**PROBLEM DESCRIPTION**
State how many lines of the material below contain the word "computer". Add nothing else.

^^^^

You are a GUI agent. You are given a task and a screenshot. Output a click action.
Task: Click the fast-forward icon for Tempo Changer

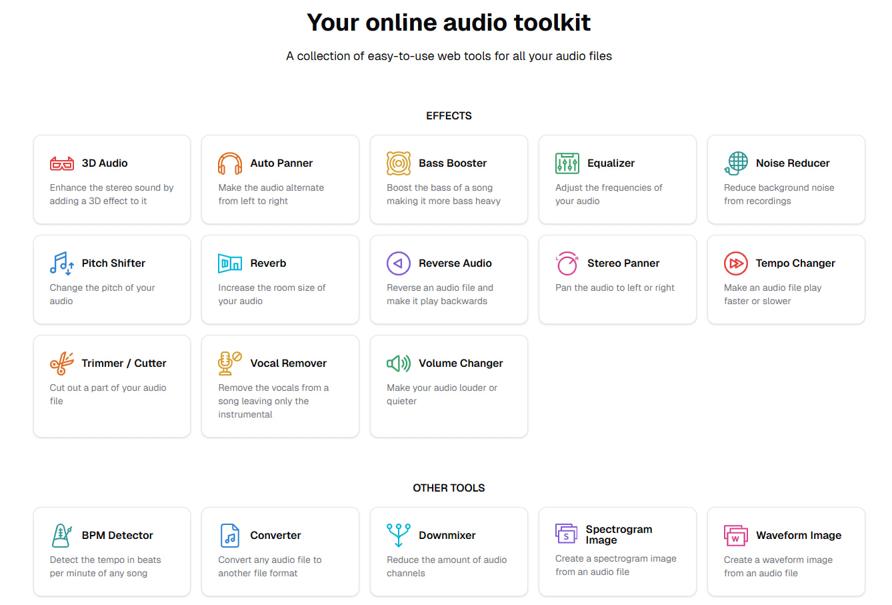[736, 263]
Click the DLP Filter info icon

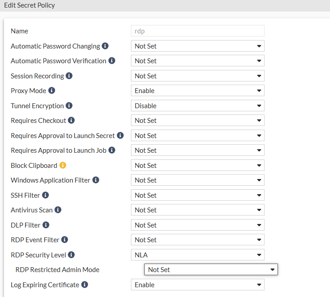pyautogui.click(x=46, y=225)
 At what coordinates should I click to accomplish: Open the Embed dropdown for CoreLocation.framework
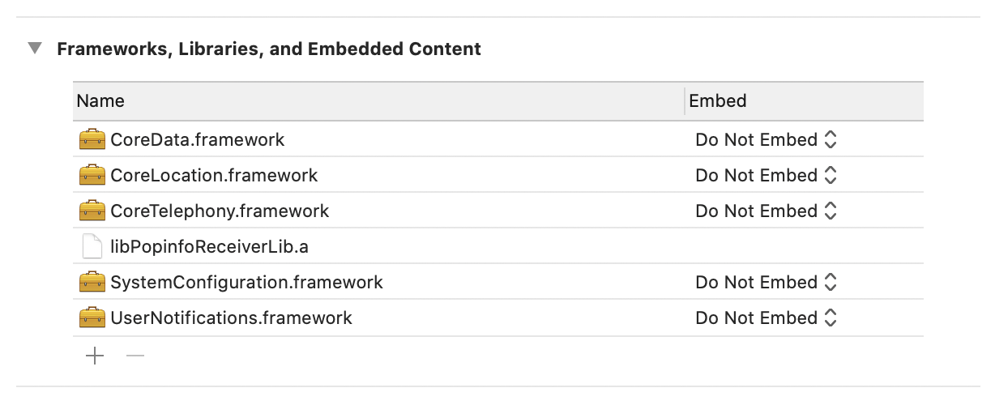click(x=765, y=175)
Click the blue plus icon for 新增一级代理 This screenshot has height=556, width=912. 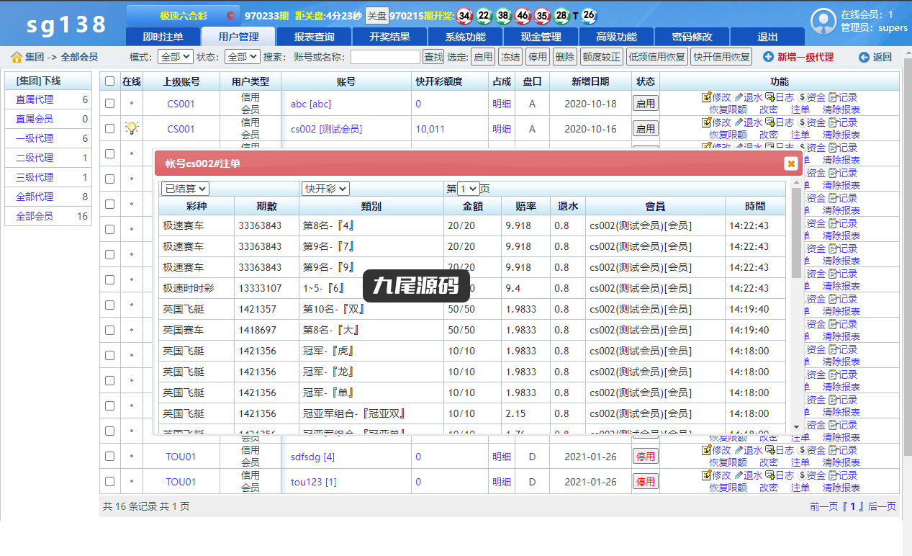coord(768,57)
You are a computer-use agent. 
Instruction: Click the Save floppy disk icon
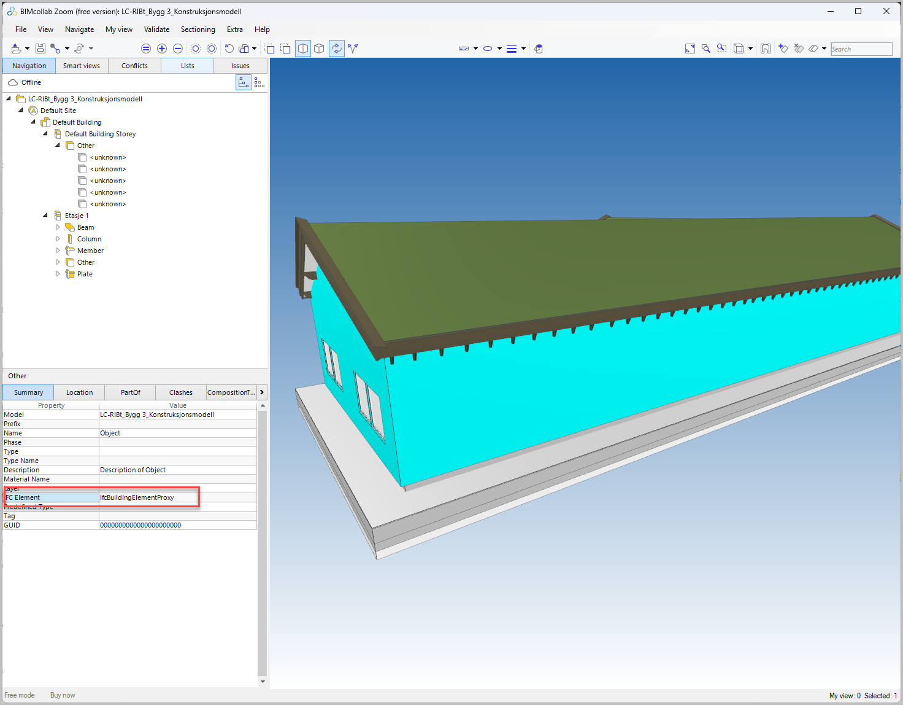point(40,49)
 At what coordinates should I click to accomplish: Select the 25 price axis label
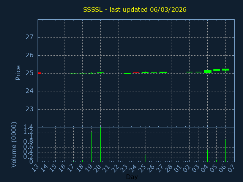pos(29,73)
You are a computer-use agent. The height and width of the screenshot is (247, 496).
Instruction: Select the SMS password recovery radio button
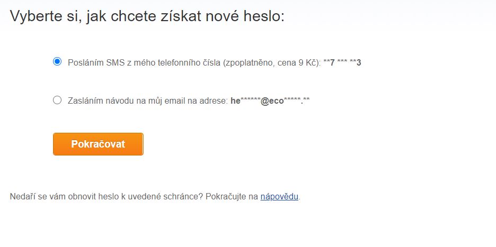57,61
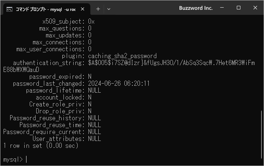
Task: Close the mysql Command Prompt tab
Action: pos(83,9)
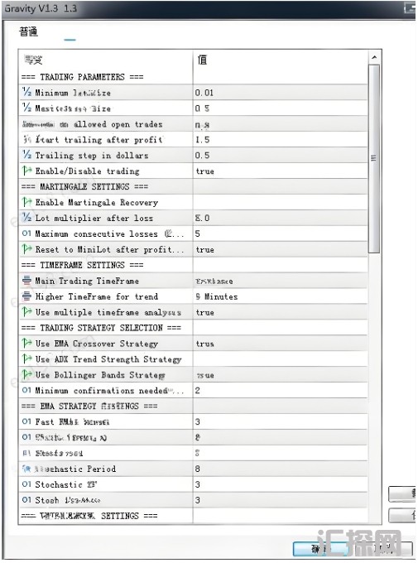Click the double icon beside Minimum lot size
The image size is (418, 563).
pyautogui.click(x=27, y=92)
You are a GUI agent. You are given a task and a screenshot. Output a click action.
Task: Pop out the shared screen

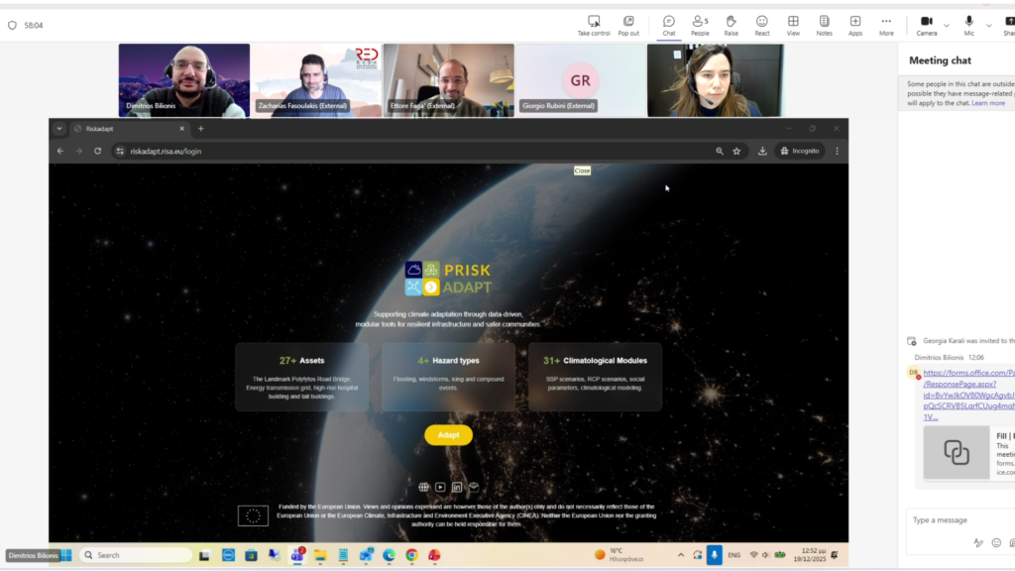click(628, 25)
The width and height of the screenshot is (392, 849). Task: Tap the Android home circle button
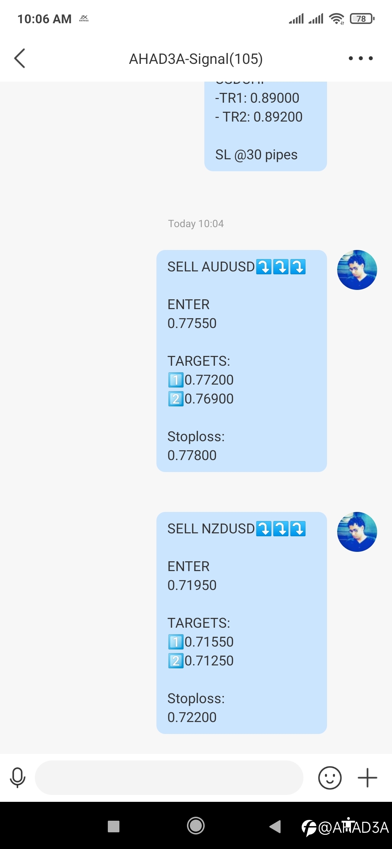point(196,826)
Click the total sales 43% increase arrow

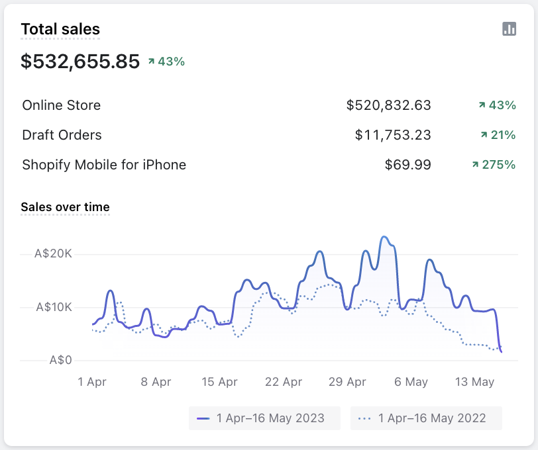pyautogui.click(x=151, y=62)
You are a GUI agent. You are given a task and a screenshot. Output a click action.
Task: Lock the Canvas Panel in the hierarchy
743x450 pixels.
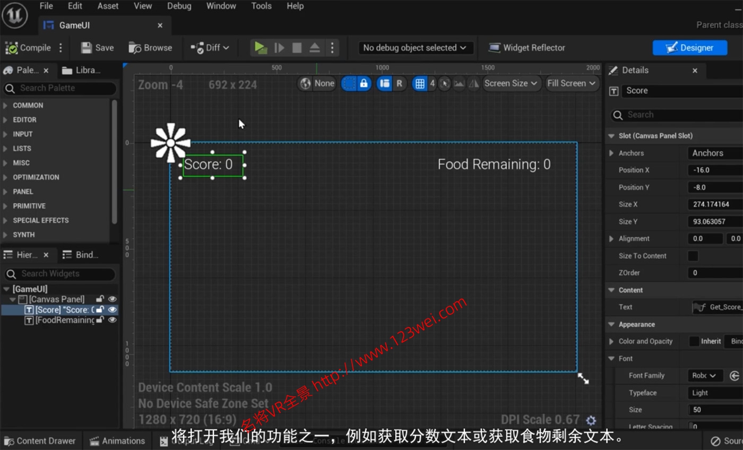pos(100,299)
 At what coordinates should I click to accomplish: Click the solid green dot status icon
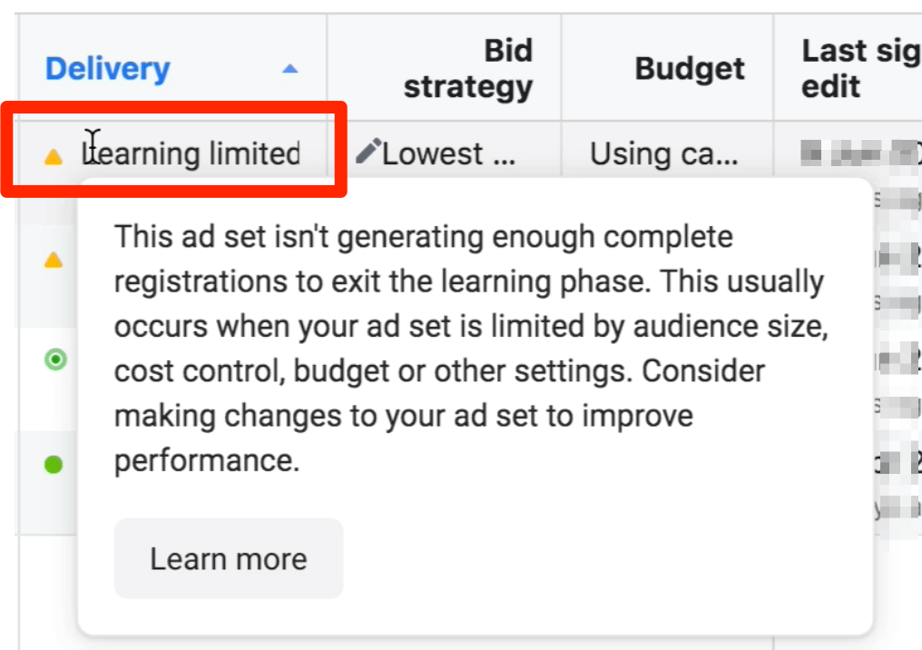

^^^^

**TASK SOLUTION**
2